FTC Orders an End to Illegal Mastercard Business Tactics and Requires it to Stop Blocking Competing Debit Card Payment Networks
On December 23, the Federal Trade Commission (FTC), in a 4-0 vote, ordered Mastercard to start providing competing payment networks with the customer account information they need to process debit payments, alleging that the company has violated the Durbin Amendment and federal regulations.
According to the FTC, Mastercard has allegedly been using its control over the tokenization process to keep competing networks out of the e-commerce debit payment business, in violation of provisions of the 2012 Dodd-Frank Act known as the Durbin Amendment and its implementing rule, Regulation II. Generally, the Durbin Amendment requires banks to enable at least two unaffiliated networks on every debit card and prohibits payment card networks from inhibiting merchants from using other networks.
E-commerce transactions that involve payment cards in e-wallets often replace the cardholder’s primary account number with a different number, known as a token, and store that number in the e-wallet. This “tokenization” process aims to protect the primary account number during certain stages of the transaction, as well as to reduce fraud. When a debit cardholder makes a debit purchase using an e-wallet, the merchant receives the token from the cardholder’s device and sends it to the merchant’s bank. The merchant’s bank then sends the token to a payment card network for processing, which converts it to the associated primary account number (PAN).

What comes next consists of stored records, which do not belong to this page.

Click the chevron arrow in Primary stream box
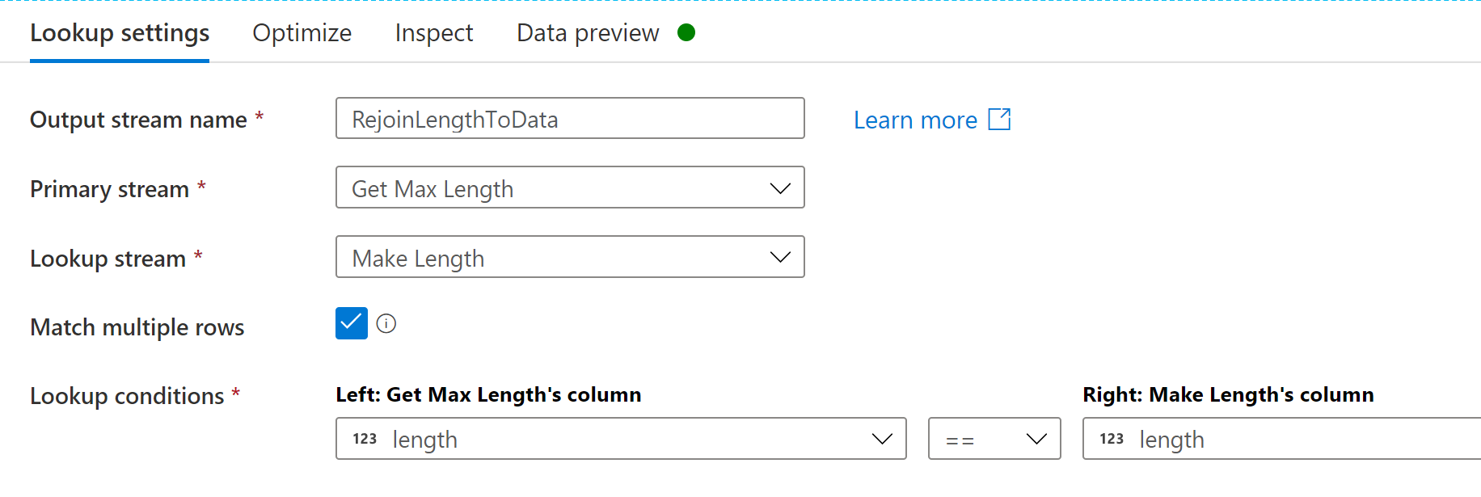This screenshot has height=497, width=1481. pos(780,188)
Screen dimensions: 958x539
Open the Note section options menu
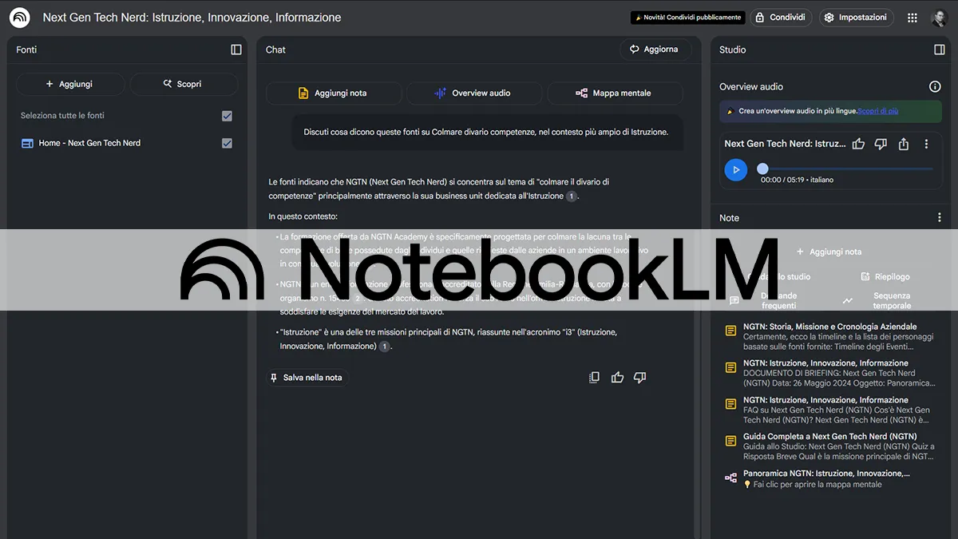click(939, 218)
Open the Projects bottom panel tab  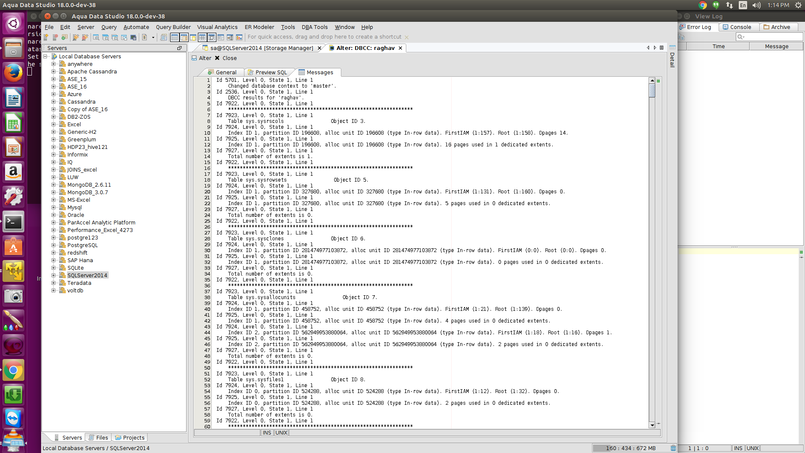pyautogui.click(x=130, y=437)
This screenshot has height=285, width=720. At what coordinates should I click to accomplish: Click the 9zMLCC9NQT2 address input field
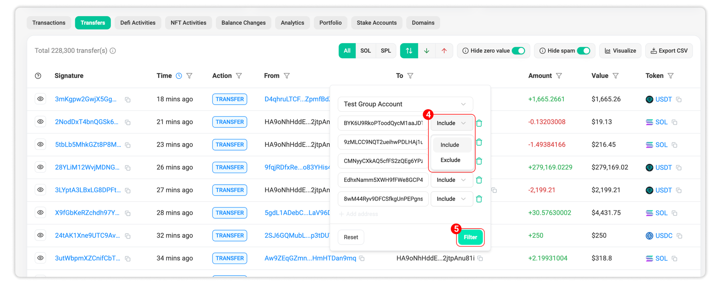(383, 142)
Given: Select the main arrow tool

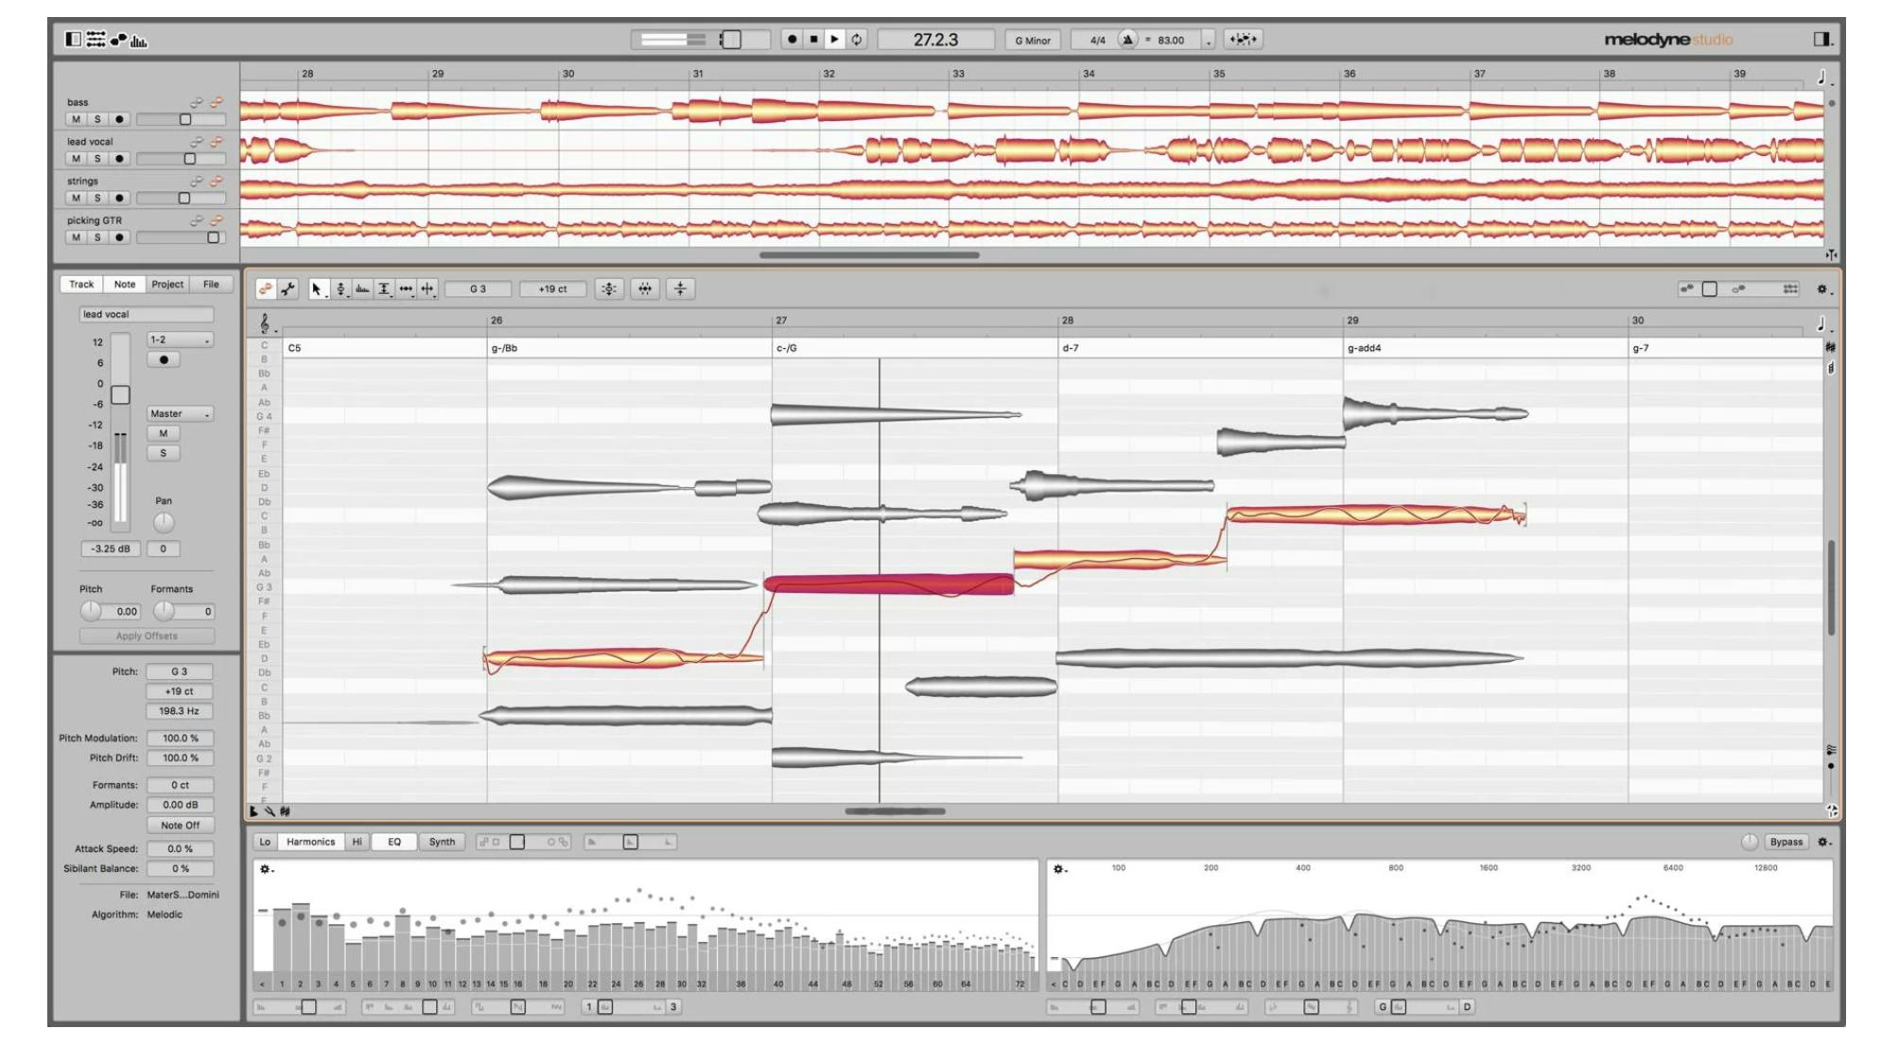Looking at the screenshot, I should coord(317,289).
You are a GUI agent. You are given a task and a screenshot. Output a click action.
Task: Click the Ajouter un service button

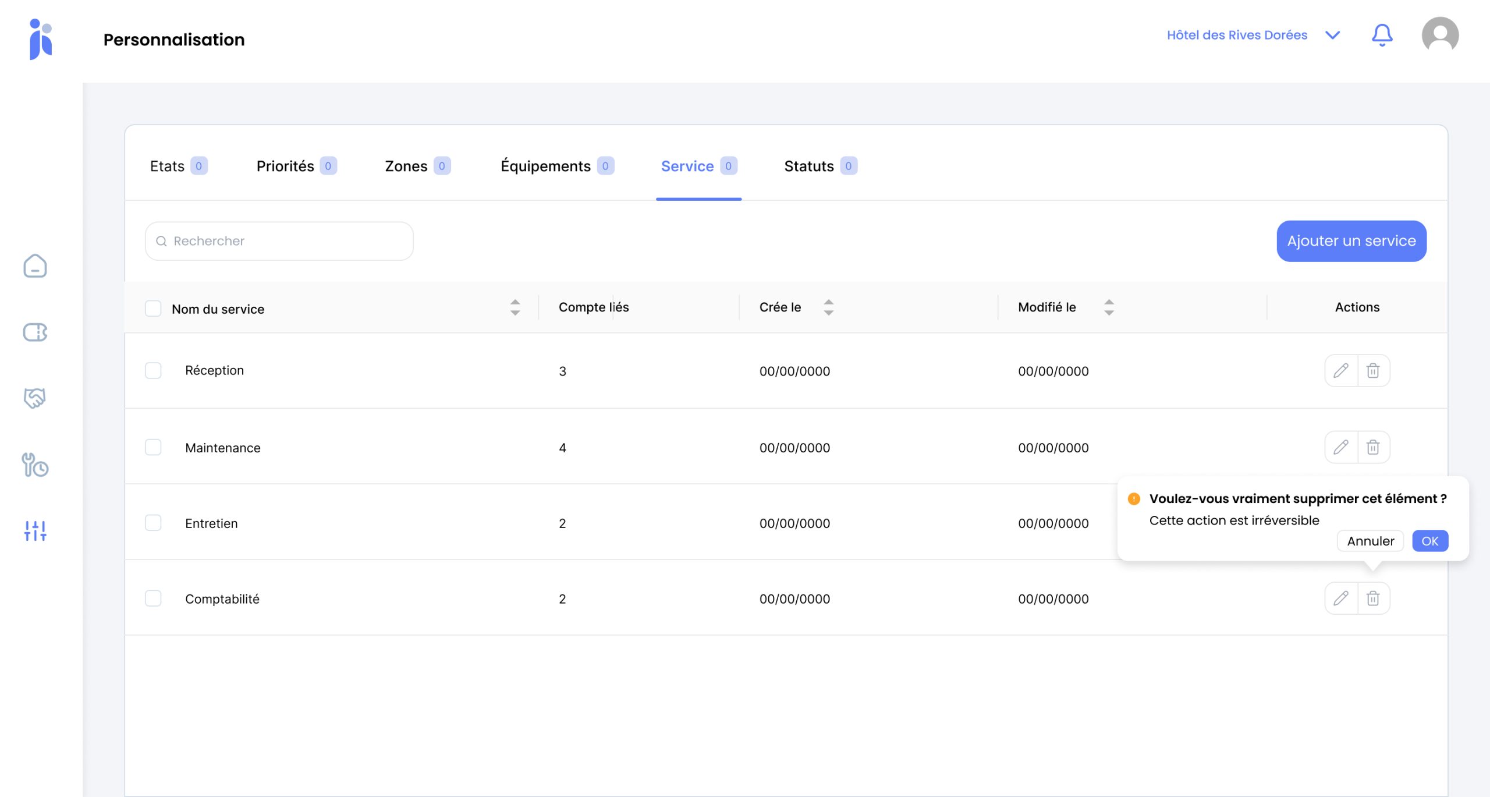pos(1351,241)
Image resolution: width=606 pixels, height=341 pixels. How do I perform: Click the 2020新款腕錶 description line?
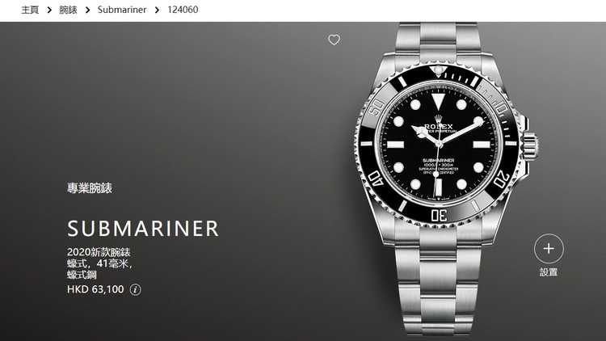[x=99, y=252]
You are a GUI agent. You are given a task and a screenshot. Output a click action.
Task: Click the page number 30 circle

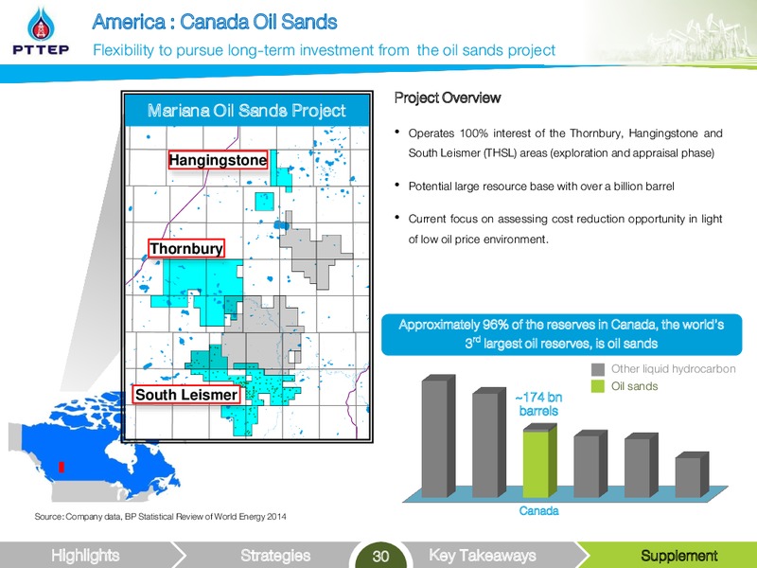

With respect to Mastercard-branded debit cards in e-wallets, not only does Mastercard’s policy require that a token be used, but banks that issue such cards also nearly universally use Mastercard to generate the tokens and store the corresponding PANs, according to the FTC. As a result, the FTC alleged that merchants are dependent on Mastercard to convert the token to process e-wallet transactions using Mastercard-branded debit cards, because competing payment networks do not have access to the tokens stored by Mastercard. The FTC also alleged that Mastercard refused to provide conversion services to competing payment networks for e-wallet debit transactions conducted online and in apps (rather than in person), making it impossible for merchants to route e-wallet transactions on any network other than Mastercard.
Under the FTC’s proposed order, if a competing network receives a token to process a debit card payment, Mastercard is required to provide that network with the customer’s PAN that corresponds to the token. The order also prohibits Mastercard from taking any action that prevents other payment networks from providing their own tokens or tokenization services.
The proposed order is subject to a 30-day public comment period, after which the FTC will decide whether to make it final. The FTC’s statement on its proposed order didn’t say whether it had reached a similar agreement with Visa.